• _TASK_
For the records that follow, please set down exactly the lines between the one holding "privacy policy (69, 1990)" and the one holding "Product Of The Week (620, 743)", inclusive, and only those.

• _Stored entries_
______

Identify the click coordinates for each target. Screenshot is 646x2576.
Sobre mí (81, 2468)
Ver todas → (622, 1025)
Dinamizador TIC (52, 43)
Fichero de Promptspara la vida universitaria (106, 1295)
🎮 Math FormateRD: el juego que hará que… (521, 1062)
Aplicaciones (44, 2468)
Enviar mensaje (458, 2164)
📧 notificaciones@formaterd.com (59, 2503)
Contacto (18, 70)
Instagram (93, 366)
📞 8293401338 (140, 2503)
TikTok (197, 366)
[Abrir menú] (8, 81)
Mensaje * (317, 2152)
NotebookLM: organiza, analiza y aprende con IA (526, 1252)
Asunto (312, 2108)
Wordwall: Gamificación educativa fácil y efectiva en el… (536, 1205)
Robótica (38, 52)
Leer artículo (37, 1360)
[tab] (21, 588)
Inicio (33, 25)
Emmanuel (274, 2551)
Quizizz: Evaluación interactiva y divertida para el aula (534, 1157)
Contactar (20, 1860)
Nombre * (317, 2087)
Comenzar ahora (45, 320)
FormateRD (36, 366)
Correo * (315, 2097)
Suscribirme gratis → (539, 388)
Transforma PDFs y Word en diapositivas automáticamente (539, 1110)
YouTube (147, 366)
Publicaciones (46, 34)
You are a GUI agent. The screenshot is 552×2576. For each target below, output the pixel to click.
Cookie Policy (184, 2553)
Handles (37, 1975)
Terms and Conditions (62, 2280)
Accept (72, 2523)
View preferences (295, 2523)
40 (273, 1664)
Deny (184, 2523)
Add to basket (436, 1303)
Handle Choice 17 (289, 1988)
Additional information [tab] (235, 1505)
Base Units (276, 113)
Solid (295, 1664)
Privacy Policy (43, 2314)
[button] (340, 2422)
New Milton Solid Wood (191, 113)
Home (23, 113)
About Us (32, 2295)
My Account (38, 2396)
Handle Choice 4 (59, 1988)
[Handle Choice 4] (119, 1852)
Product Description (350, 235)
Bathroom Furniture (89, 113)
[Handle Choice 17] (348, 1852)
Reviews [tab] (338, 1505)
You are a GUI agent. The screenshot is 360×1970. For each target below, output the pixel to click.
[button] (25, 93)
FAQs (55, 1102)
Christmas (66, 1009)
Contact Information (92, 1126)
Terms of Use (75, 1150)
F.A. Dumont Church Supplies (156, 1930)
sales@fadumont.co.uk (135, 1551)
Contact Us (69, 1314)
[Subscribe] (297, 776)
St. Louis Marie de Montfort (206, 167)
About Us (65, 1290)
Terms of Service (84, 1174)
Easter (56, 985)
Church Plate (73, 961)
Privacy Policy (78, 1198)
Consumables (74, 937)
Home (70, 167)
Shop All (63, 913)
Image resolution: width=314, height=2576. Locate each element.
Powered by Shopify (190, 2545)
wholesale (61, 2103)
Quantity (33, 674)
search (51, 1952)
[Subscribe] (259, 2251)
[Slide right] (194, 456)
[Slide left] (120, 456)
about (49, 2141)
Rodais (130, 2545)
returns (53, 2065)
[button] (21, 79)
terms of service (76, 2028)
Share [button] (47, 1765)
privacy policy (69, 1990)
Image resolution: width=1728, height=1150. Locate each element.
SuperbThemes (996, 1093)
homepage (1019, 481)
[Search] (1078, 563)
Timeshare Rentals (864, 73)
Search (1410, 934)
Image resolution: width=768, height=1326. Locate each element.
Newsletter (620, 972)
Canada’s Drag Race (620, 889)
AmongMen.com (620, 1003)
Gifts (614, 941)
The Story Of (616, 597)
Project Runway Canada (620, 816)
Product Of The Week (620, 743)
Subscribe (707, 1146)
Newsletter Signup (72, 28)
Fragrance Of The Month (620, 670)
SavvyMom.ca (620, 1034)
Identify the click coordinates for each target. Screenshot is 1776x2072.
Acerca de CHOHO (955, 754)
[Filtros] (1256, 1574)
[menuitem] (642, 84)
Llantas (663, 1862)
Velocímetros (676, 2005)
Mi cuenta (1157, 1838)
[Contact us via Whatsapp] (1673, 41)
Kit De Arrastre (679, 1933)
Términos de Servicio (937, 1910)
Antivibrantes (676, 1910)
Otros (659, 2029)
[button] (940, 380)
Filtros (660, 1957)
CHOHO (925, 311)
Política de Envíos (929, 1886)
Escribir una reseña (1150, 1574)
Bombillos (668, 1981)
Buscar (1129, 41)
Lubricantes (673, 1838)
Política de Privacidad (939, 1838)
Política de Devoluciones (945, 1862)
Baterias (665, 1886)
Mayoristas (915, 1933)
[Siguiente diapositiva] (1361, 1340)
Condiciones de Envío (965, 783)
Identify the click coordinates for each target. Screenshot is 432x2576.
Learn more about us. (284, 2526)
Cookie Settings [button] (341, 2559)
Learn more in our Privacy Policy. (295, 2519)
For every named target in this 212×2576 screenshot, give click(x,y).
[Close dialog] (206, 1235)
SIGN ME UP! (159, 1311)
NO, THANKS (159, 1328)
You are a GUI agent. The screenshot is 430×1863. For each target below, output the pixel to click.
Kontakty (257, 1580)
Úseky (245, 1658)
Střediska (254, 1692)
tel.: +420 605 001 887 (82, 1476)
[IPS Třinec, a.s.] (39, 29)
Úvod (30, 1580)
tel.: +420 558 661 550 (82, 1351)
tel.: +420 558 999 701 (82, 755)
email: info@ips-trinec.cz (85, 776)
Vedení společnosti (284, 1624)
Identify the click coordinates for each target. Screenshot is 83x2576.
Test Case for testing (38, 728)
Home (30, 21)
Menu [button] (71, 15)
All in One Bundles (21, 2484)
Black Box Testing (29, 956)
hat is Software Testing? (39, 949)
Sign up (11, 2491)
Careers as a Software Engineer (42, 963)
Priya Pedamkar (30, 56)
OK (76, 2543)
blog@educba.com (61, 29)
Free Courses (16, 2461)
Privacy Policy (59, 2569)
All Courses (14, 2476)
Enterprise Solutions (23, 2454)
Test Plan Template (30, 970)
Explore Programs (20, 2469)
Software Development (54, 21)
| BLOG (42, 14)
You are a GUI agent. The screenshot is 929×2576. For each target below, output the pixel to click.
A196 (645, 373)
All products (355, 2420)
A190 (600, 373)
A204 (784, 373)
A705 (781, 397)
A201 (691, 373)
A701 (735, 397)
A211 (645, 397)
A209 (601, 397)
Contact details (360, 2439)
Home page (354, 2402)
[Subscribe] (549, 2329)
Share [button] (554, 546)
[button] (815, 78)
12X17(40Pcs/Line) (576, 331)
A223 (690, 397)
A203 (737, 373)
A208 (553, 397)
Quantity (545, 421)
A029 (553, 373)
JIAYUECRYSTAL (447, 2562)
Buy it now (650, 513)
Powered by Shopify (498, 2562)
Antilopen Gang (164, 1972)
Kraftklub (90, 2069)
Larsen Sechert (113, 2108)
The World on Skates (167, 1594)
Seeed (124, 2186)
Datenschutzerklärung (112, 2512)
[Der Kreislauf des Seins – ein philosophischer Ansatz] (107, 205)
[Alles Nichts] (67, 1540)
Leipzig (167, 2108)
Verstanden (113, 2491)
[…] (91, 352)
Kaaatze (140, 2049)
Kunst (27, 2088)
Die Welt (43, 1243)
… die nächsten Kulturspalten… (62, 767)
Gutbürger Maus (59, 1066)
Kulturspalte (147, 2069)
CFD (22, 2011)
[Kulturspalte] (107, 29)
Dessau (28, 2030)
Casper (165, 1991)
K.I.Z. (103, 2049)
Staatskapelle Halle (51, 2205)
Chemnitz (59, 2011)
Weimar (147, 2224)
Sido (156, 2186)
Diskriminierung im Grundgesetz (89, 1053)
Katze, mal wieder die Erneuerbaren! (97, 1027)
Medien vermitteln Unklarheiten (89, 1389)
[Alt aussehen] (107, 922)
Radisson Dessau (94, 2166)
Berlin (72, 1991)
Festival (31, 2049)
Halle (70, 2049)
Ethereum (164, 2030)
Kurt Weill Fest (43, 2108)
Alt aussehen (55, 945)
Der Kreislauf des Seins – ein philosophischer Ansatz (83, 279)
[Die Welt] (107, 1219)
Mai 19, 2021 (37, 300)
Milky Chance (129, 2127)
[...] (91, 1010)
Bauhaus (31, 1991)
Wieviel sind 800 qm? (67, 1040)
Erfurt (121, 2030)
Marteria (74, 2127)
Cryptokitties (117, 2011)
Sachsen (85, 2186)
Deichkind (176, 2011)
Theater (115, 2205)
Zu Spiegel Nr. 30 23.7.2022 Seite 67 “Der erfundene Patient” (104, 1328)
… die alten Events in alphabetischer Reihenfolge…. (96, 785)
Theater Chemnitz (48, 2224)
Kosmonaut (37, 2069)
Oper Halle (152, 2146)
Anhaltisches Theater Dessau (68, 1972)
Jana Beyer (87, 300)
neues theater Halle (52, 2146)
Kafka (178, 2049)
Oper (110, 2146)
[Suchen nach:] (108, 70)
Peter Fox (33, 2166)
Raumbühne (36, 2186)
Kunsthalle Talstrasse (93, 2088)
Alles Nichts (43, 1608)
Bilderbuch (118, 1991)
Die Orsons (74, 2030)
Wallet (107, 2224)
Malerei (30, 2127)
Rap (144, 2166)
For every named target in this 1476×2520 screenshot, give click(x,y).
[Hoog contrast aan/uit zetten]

______

• _SOLUTION TO THIS TASK_
privacy policy (69, 1990)
Image resolution: width=1728, height=1150. Locate each element.
SuperbThemes (996, 1093)
homepage (1019, 481)
[Search] (1078, 563)
Timeshare Rentals (864, 73)
Search (1410, 934)
Image resolution: width=768, height=1326. Locate each element.
Newsletter (620, 972)
Canada’s Drag Race (620, 889)
AmongMen.com (620, 1003)
Gifts (614, 941)
The Story Of (616, 597)
Project Runway Canada (620, 816)
Product Of The Week (620, 743)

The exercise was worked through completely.